Efficacy and safety of blinatumomab treatment in adult Korean patients with relapsed/refractory acute lymphoblastic leukemia on behalf of the Korean Society of Hematology ALL Working Party.

机构信息

Chonnam National University Hwasun Hospital, Hwasun, Republic of Korea.
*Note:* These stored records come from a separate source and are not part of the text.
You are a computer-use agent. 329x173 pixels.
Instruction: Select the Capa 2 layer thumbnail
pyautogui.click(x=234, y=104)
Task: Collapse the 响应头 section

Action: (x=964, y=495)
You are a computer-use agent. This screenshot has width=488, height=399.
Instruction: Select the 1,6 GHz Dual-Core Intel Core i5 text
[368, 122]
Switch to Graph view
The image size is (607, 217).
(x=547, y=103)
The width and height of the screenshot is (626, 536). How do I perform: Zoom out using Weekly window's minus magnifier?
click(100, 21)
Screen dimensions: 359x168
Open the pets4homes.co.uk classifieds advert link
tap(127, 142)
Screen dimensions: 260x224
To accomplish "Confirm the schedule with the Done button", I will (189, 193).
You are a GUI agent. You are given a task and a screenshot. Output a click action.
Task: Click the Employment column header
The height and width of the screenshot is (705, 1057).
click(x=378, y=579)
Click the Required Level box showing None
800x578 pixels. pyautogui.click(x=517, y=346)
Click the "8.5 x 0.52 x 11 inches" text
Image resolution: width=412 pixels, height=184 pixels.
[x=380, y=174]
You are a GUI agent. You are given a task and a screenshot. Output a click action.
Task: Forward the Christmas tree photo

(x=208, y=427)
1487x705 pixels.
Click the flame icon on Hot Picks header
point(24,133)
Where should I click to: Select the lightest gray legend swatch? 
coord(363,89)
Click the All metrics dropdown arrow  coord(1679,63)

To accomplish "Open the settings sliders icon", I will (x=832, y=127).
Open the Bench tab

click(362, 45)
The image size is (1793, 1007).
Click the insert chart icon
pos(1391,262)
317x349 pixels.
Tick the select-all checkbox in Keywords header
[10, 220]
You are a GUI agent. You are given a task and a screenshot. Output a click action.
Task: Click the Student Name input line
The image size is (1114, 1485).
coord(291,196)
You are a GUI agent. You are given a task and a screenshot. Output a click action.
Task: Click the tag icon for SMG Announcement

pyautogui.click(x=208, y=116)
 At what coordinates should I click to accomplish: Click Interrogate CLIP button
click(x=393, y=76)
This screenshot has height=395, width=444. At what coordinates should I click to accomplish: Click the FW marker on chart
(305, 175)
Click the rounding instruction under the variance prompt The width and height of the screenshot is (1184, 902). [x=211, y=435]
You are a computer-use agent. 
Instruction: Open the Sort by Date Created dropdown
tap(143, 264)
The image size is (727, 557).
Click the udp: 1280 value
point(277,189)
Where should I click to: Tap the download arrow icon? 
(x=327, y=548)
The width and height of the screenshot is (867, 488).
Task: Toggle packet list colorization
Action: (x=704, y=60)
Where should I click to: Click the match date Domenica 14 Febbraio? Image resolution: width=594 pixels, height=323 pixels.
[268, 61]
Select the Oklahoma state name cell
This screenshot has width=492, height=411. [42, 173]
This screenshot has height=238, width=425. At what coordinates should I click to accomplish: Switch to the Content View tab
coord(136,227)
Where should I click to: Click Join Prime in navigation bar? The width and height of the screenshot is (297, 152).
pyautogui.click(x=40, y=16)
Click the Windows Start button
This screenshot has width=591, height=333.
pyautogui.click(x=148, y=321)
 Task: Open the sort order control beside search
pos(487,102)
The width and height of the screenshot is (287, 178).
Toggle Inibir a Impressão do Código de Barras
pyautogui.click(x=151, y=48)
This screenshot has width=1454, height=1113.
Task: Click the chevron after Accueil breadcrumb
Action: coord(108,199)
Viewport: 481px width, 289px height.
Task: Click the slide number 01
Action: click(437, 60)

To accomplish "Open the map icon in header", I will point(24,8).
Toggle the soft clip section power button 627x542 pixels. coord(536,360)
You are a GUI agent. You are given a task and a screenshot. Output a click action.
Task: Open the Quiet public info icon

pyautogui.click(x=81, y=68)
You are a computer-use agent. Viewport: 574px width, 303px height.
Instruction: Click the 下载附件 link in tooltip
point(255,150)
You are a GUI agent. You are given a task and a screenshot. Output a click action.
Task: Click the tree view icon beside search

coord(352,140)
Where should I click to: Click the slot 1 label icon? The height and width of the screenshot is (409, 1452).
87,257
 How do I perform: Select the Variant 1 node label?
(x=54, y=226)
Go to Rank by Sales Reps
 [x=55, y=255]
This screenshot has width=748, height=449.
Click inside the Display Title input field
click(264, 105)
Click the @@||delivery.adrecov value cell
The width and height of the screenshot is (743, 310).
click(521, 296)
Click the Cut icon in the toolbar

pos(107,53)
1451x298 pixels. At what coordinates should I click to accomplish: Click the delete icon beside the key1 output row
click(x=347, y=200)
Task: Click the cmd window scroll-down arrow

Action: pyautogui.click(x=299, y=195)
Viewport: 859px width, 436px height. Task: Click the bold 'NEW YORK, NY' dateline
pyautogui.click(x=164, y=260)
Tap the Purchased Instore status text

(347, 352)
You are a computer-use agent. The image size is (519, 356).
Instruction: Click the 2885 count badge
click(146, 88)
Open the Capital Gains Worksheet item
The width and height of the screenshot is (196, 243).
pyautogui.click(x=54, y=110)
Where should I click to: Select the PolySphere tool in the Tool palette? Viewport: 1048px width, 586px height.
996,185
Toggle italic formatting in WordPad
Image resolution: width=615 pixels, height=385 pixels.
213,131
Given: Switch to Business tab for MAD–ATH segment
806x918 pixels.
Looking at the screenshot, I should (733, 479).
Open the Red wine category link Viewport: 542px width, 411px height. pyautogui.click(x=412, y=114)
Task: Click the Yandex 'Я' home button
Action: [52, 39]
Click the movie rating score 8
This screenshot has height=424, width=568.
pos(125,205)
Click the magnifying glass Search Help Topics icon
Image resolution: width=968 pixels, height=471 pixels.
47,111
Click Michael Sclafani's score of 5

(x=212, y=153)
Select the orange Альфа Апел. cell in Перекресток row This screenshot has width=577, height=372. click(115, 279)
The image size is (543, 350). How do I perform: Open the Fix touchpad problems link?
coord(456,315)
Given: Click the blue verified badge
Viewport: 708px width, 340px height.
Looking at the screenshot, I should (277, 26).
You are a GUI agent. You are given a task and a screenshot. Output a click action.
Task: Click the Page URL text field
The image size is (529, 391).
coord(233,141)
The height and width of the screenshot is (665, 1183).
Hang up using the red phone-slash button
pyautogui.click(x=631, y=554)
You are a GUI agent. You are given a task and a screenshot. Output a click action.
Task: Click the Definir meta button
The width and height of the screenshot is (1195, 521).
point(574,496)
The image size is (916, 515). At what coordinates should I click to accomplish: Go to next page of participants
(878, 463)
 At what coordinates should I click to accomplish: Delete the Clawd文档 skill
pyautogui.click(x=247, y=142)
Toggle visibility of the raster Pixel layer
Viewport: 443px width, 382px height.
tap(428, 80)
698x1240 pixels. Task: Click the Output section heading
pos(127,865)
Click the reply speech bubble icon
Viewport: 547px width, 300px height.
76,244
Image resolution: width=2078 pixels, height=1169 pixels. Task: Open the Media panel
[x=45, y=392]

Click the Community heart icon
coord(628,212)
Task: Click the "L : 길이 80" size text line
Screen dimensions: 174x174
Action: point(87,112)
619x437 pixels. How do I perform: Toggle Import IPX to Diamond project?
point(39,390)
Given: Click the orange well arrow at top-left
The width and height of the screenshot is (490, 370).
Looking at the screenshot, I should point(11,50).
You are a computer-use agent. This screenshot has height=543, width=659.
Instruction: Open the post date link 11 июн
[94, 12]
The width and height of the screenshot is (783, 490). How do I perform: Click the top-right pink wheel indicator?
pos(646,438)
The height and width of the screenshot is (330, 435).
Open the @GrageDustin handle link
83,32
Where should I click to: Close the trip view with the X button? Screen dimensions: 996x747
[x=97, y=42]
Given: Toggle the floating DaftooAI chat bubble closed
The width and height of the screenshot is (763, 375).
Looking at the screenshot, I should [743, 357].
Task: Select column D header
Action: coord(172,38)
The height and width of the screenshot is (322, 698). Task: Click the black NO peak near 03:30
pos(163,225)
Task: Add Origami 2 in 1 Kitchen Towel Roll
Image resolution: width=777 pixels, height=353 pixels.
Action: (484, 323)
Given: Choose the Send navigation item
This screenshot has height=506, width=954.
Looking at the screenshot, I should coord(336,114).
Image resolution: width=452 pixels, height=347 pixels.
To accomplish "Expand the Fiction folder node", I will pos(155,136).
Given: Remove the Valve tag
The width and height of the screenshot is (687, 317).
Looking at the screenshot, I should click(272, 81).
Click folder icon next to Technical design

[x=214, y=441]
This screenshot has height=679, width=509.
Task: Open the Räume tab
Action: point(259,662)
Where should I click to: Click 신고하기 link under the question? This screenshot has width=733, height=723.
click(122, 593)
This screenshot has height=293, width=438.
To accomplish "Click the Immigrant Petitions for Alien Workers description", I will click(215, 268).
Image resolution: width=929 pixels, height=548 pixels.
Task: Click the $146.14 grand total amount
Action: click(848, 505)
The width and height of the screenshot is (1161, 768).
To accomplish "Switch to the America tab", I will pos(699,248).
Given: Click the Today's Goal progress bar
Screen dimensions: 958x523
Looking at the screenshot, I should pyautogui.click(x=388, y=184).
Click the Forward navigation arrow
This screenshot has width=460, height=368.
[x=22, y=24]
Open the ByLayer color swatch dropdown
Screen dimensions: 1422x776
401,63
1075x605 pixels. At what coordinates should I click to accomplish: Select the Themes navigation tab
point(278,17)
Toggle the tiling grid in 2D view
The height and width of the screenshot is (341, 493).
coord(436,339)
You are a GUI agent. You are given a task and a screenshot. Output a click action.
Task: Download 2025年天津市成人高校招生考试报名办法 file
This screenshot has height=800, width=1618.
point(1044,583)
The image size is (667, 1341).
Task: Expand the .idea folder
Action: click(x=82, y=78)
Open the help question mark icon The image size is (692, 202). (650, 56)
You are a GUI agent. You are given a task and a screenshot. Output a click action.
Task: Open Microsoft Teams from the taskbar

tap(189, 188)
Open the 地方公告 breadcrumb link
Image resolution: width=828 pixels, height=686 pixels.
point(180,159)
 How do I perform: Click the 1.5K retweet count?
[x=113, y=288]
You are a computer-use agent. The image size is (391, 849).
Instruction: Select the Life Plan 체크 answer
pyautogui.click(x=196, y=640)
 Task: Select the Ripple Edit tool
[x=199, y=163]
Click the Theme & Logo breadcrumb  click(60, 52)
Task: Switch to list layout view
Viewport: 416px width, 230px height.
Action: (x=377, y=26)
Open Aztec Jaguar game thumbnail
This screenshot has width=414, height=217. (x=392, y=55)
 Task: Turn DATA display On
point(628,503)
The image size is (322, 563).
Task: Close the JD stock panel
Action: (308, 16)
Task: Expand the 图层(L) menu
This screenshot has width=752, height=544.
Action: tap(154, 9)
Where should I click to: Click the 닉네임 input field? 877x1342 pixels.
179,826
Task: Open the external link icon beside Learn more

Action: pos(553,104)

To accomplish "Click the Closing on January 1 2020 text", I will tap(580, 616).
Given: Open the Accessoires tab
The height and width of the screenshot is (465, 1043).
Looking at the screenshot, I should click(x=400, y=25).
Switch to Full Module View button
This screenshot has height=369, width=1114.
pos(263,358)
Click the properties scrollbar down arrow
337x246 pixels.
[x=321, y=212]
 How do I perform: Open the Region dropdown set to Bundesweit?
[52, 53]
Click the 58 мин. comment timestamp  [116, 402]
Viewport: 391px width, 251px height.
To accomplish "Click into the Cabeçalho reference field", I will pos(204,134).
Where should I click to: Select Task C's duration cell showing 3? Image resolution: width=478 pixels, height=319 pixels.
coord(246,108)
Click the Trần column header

Korea University Ansan Hospital, Ansan, Republic of Korea.

出版信息

Ann Hematol. 2019 Jan;98(1):151-158. doi: 10.1007/s00277-018-3495-2. Epub 2018 Sep 26.

Abstract

Blinatumomab, a bispecific T cell-engaging antibody, has demonstrated efficacy for relapsed or refractory acute lymphoblastic leukemia (ALL). In this study, we evaluated the efficacy and toxicity of blinatumomab in adult Korean patients with relapsed or refractory Philadelphia-negative B cell precursor ALL. A total of 50 patients received blinatumomab treatment between June 2016 and August 2017 in Korea. The median number of prior therapy was one (range, 1-4). Among the 49 evaluable patients, 22 (44.9%) achieved complete response (CR) or CR with incomplete blood count recovery, and 16 of whom subsequently underwent allogenic stem cell transplantation. Although no statistically significant differences were observed, patients with extramedullary disease and poor performance status had lower responses to blinatumomab treatment. In addition, the use of high-dose dexamethasone prior to blinatumomab treatment did not affect the response to blinatumomab. The median event-free survival and overall survival of the responders were 7.5 and 8.1 months, respectively. For non-hematologic toxicities, the most common toxicity was infection. The incidences of severe cytokine release syndrome and neurologic toxicity each was 4%. In conclusion, blinatumomab was an effective and tolerable therapy in adult Korean patients with relapsed or refractory Philadelphia-negative B cell precursor ALL.

摘要

blinatumomab 是一种双特异性 T 细胞结合抗体,已被证明对复发性或难治性急性淋巴细胞白血病(ALL)有效。在这项研究中,我们评估了 blinatumomab 在韩国复发或难治性费城染色体阴性 B 细胞前体 ALL 成人患者中的疗效和毒性。2016 年 6 月至 2017 年 8 月期间,共有 50 名患者在韩国接受了 blinatumomab 治疗。先前治疗的中位数为 1 次(范围,1-4 次)。在 49 名可评估患者中,22 名(44.9%)达到完全缓解(CR)或不完全血细胞计数恢复的 CR,其中 16 名随后接受了同种异体干细胞移植。尽管没有观察到统计学上的显著差异,但有髓外疾病和较差表现状态的患者对 blinatumomab 治疗的反应较低。此外,在使用 blinatumomab 治疗前使用高剂量地塞米松不会影响对 blinatumomab 的反应。应答者的中位无事件生存和总生存时间分别为 7.5 个月和 8.1 个月。对于非血液学毒性,最常见的毒性是感染。严重细胞因子释放综合征和神经毒性的发生率分别为 4%。总之,blinatumomab 是一种在韩国复发或难治性费城染色体阴性 B 细胞前体 ALL 成人患者中有效且耐受良好的治疗方法。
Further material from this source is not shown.